ETA: When we bought this place such heating was one of the criteria we used,  there were three houses that we looked at that could have been heated from the basement without modifications.  One of the others we made an offer on that resulted in a counter offer, the money was fine, but it turned out to be an undisclosed short sale so it had to go through a couple of lenders in order to be transfered.  We declined the counter and made an offer on this house, we had the keys to this house seven days later and actually closed a month after that.


----------



## lordgrinz (Nov 9, 2010)

That moving the cold air to the room with the stove is important! I was having trouble with my house layout, the hallway leading to the upstairs was not allowing heat from the bottom floor to go up there. Originally I put a floor fan on to blow the heat into the hallway, that didn't work, turned it around and blew the cold air out of the hallway and then heat started traveling upstairs.


----------



## bosco (Nov 9, 2010)

I have a similar situation to you smokey except I only have the stairwell and no half wall.  We currently leave our basement door open.  The pellet stove heats the house well when it is say 45 and up, but we need to supplement with oil when it is colder.  I was also thinking about cutting a hole or two for venting over the warmest area of our basement.  Would this work since we do leave the basement door open (allowing the cold air to travel downward)?  We always thought leaving the door open was allowing heat to come up, but after reading this forum it seems that isn't the case and any benefit we are seeing upstairs is most likely due to sending the cold air down the stairs.


----------



## lordgrinz (Nov 9, 2010)

tm22 said:
			
		

> I have a similar situation to you smokey except I only have the stairwell and no half wall.  We currently leave our basement door open.  The pellet stove heats the house well when it is say 45 and up, but we need to supplement with oil when it is colder.  I was also thinking about cutting a hole or two for venting over the warmest area of our basement.  Would this work since we do leave the basement door open (allowing the cold air to travel downward)?  We always thought leaving the door open was allowing heat to come up, but after reading this forum it seems that isn't the case and any benefit we are seeing upstairs is most likely due to sending the cold air down the stairs.
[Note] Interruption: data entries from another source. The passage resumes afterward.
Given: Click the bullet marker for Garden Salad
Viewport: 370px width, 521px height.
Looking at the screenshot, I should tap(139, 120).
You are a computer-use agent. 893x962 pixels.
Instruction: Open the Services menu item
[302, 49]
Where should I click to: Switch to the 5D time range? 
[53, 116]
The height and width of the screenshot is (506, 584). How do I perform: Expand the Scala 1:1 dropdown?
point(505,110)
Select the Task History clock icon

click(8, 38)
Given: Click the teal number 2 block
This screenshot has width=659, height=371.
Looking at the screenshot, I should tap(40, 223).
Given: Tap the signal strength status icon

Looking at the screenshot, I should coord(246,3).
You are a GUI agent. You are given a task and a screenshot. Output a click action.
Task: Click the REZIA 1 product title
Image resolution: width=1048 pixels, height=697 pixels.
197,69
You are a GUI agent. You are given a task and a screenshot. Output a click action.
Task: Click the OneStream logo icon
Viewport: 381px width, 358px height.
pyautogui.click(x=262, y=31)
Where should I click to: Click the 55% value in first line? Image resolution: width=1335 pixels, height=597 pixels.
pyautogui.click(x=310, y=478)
Try putting a fan at the top the stairs blowing cold air down into the basement, I am betting it will quickly heat the upstairs. My next step is to figure out a way to get a natural draft going throughout the house without having fans in walkways.


----------



## SmokeyTheBear (Nov 9, 2010)

tm22.

Try a fan in the doorway (these can easily become a safety issue) on the floor.

By sending cold air down you are allowing the warm air to come up.   Heated air can only rise if the cold air sinks and it is a lot easier to get the cold air sunk than playing with the hot air.  That is why hot air systems have a cold air return.
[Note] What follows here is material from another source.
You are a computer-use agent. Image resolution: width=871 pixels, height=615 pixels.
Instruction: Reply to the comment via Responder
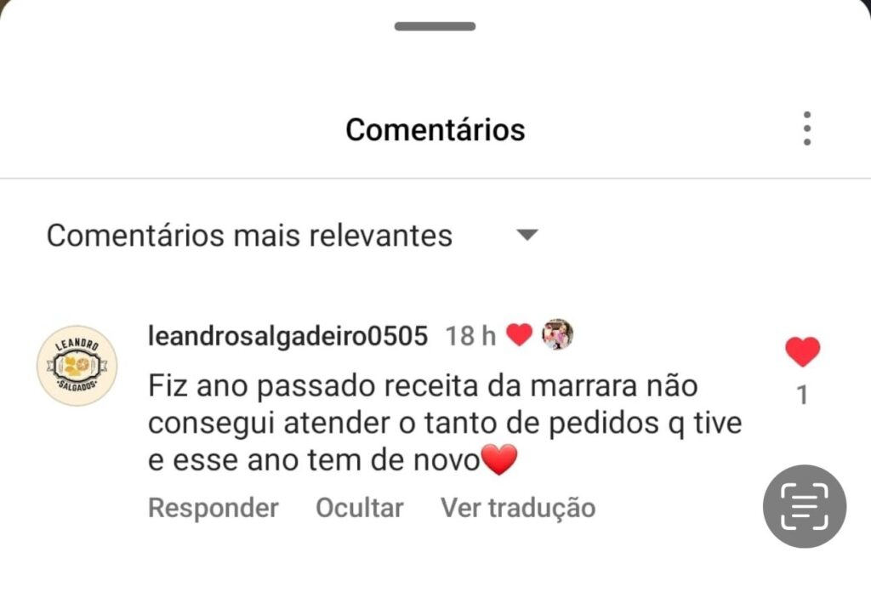click(x=213, y=508)
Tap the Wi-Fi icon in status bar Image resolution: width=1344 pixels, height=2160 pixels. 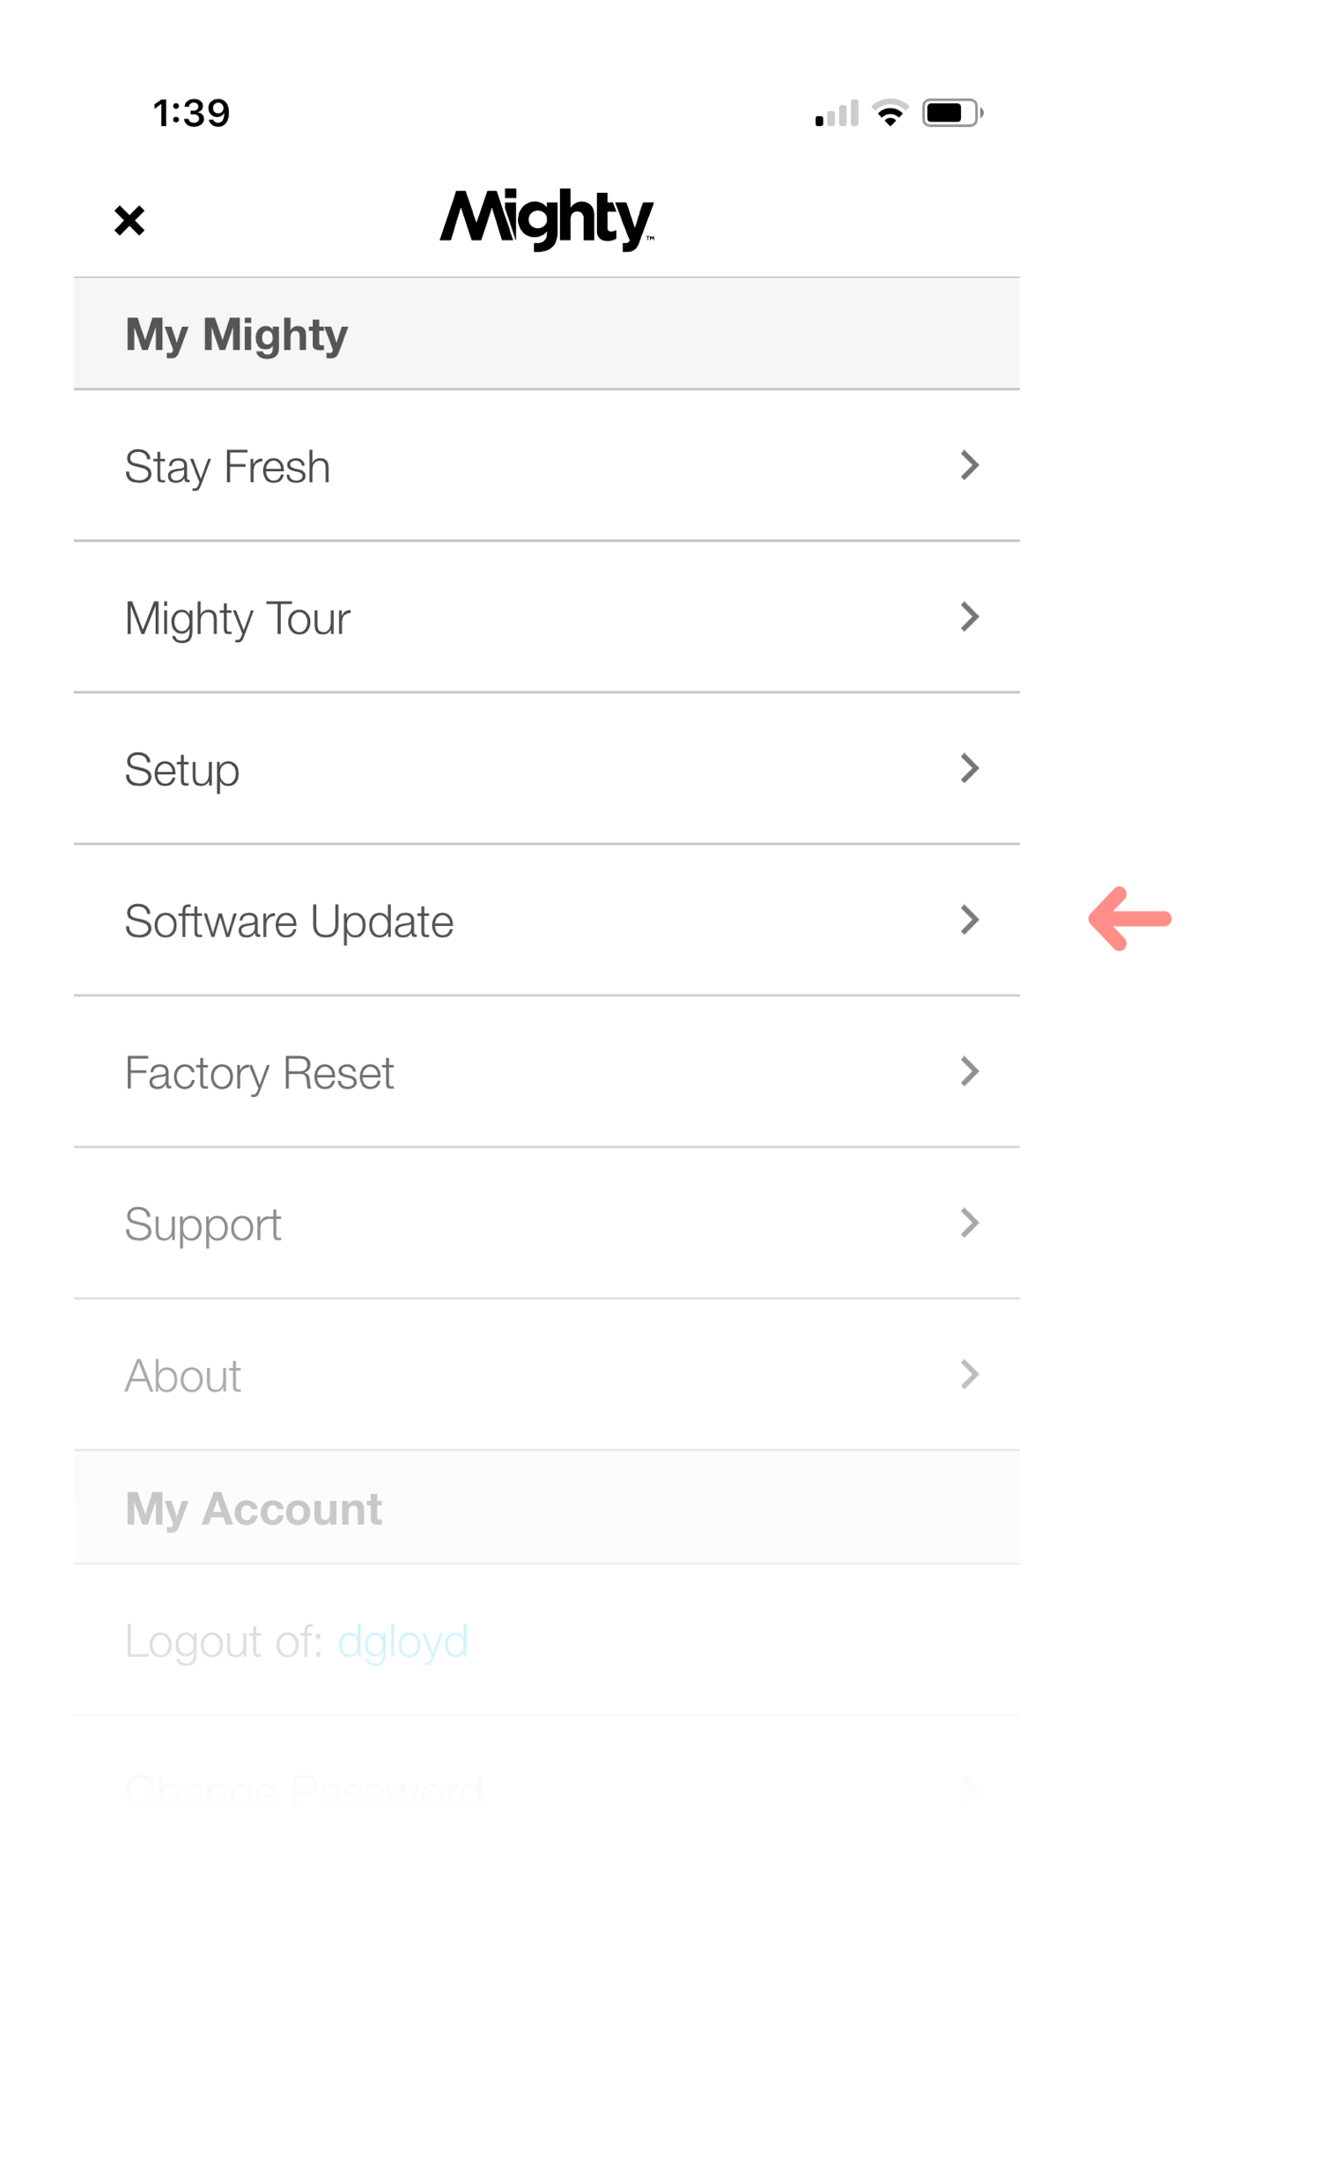890,113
If you want to play with the hot air side you might want to look into cutting some vents in the wall of your stair well about 4 feet above the upper level flooring,   This would emulate a half wall to a degree.

But before cutting holes try the fan thing down low and towards the stove area.

I originally played with the ceiling fans the first year I had the stove and couldn't really see any benefit and stopped using them. 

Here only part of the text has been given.